Currently, there is a large paradigm shift in medicine from morphological outcomes to patient-reported outcomes [20]. Patient-reported outcomes have gained acceptance as valid primary endpoint in studies of patients with symptomatic conditions [21]. Despite increased popularity and use of patient-reported outcome measures in radiological literature, these outcomes are still underused. Patient-reported outcomes assess the effect of trial interventions from patients’ perspectives and are particularly useful when interventions aim to improve symptoms or functional status. Our data highlight that patient-focused outcomes may be a valuable complement to the traditional clinical outcomes.

Although aspiration sclerotherapy is a highly effective procedure in terms of cyst volume reduction, 28% of patients failed to have symptomatic improvement. This highlights that a better patient selection is needed to increase its yield. Results of this study suggest that patients with a cutoff value > 529 mL, corresponding with a diameter of approximately 10 cm (calculated with ellipsoid formula), will benefit from therapy. The few available RCTs use no or a smaller cyst diameter cutoff for inclusion [7, 8, 22]. The cutoff value found in our study may be considered as evidence-based inclusion criteria for clinical trials in this field, although replication of our results is desired.

The strength of this study is that we used data of a randomized controlled trial with protocolized measurement points and an extensively validated questionnaire for polycystic liver disease. With this powerful methodology, we were able to assess which outcome measure was most appropriate to evaluate treatment success in aspiration sclerotherapy.
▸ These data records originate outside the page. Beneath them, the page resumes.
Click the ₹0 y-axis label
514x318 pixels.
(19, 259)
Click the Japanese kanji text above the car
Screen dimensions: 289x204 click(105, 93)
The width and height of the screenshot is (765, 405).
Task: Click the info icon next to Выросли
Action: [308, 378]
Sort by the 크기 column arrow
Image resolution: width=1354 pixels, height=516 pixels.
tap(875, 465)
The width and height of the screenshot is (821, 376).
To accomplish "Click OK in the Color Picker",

Limitation of this study is the small sample size. However, changes in cyst volume and symptoms were large and even using a stricter p value for our secondary analysis, baseline cyst volume remained a significant predictor for treatment success.
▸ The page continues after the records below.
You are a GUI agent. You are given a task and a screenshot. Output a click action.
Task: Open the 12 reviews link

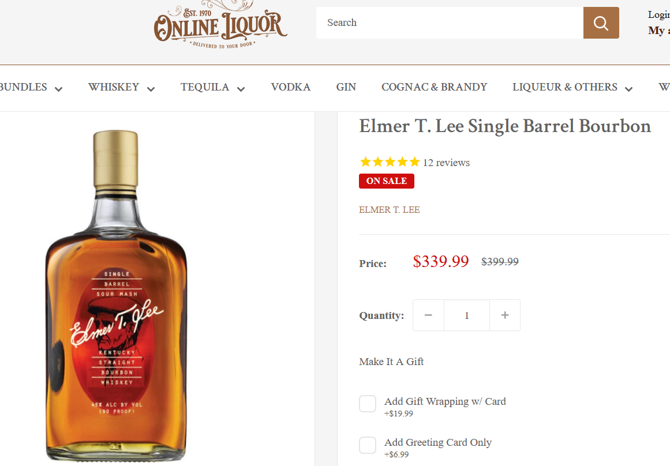pyautogui.click(x=446, y=163)
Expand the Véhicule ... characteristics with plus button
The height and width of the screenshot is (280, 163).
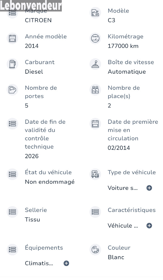coord(149,225)
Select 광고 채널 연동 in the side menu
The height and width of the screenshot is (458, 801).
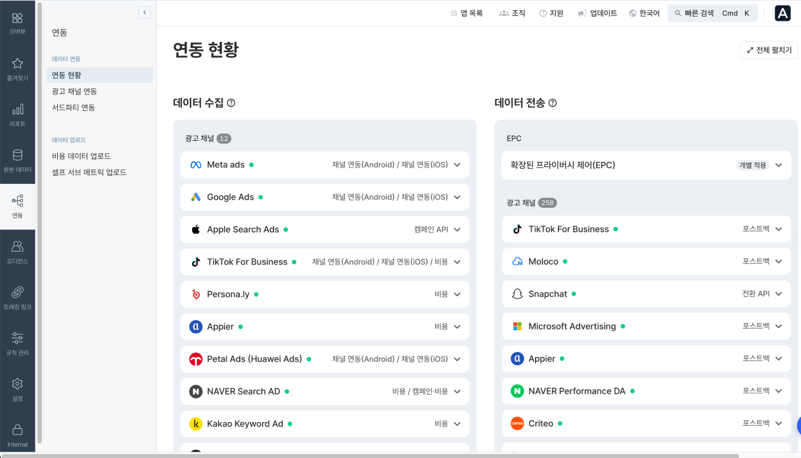click(x=74, y=92)
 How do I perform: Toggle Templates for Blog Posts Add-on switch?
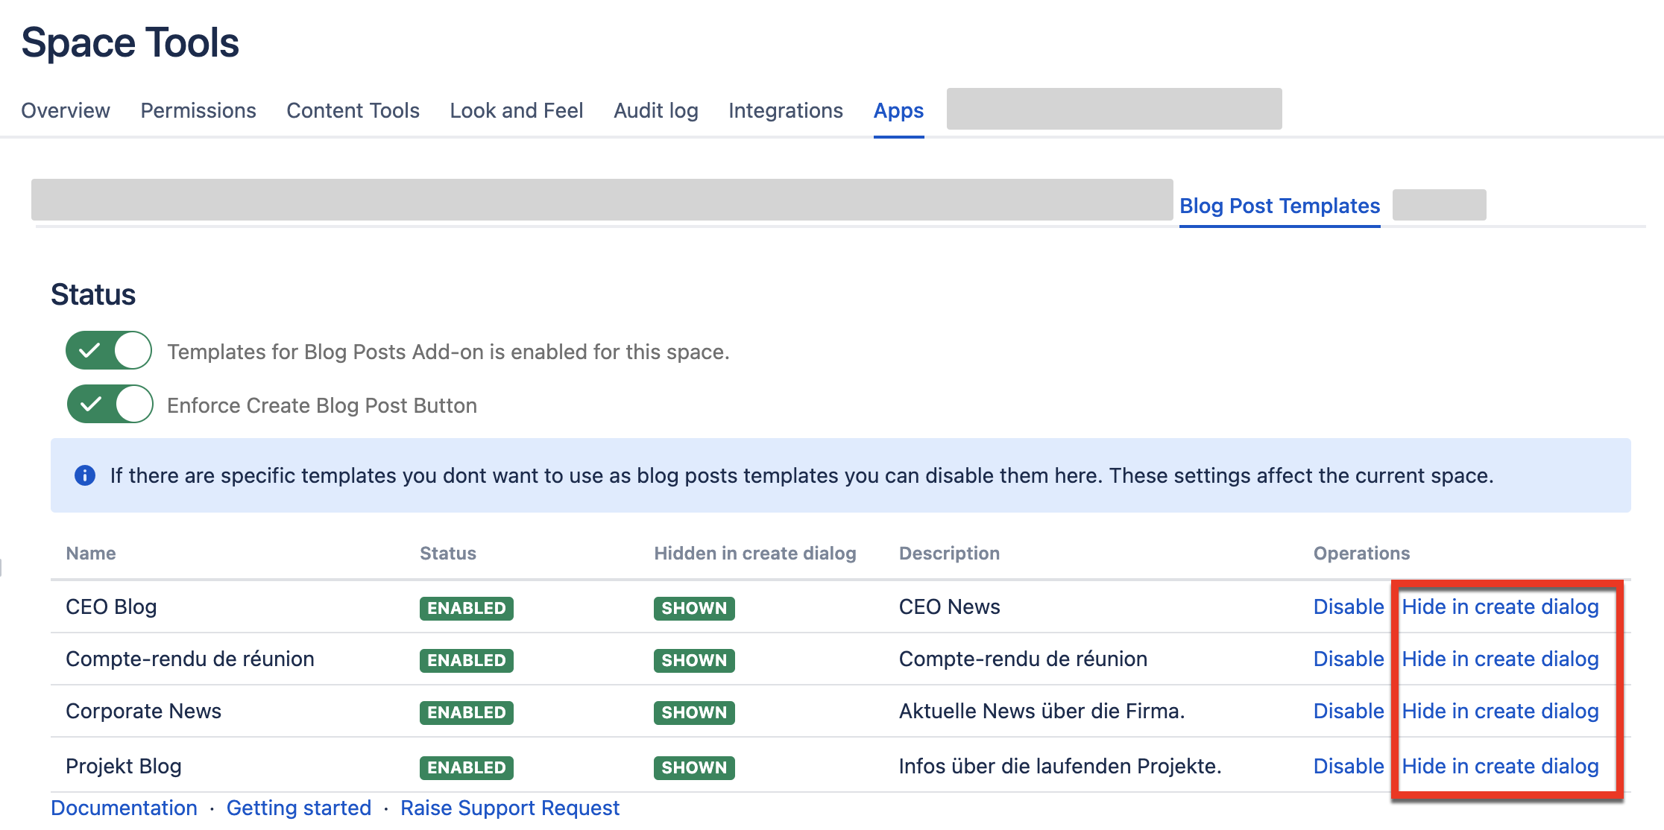point(109,351)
We used a questionnaire that was originally developed for polycystic liver disease. In this study, 11 (34%) patients had a solitary cyst. Based on chart review, all presenting symptoms of patients with solitary cysts were included in the PLD-Q. The PLD-Q correlated with patient-reported treatment success, confirming criterion validity, and it was responsive to therapy [17]. Although extensively assessed in cohorts of polycystic liver disease patients, reproducibility of the PLD-Q (the ability to produce the same answers in similar conditions) was not assessed in this specific population.

Moreover, 6 months of follow-up time of this study was relatively short. Possibly, patients with a clinical response and a limited cyst volume reduction may have earlier recurrence of symptoms than patients with a strong cyst volume reduction. Hypothetically, these patients may become non-responder at 12 months which may align clinical and morphological response. Longer follow-up is needed to further investigate this.
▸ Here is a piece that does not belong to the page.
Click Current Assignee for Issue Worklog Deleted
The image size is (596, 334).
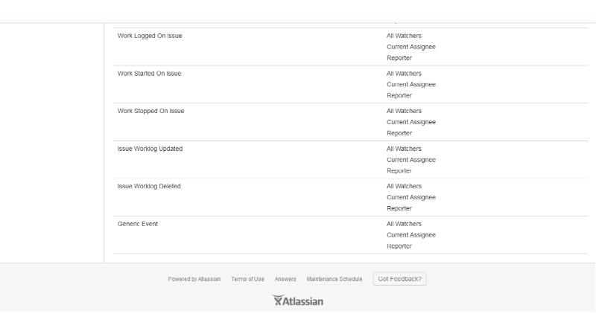[x=410, y=197]
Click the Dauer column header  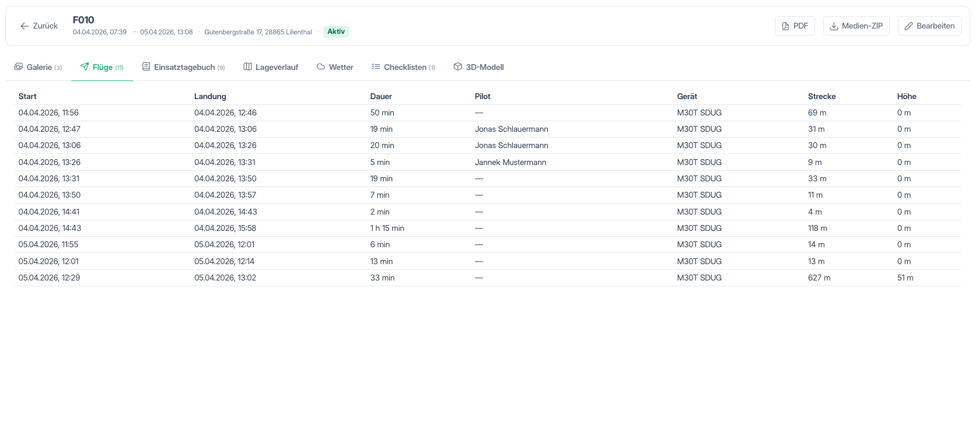381,96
This study allows us to provide management advice on follow-up after aspiration sclerotherapy. Some centers perform routine follow-up with ultrasonography of the treated cyst after the procedure. The implication of our results is that follow-up with regular measurement of cyst size does not contribute to the magnitude of treatment success and may be thus be abolished. In case symptoms recur, cyst measurement in indicated.

In conclusion, cyst diameter reduction poorly reflects treatment success of aspiration sclerotherapy from a patient perspective, while the PLD-Q can be used as a reliable outcome measure. Our results suggest that patients with cysts > 500 mL particularly benefit from treatment.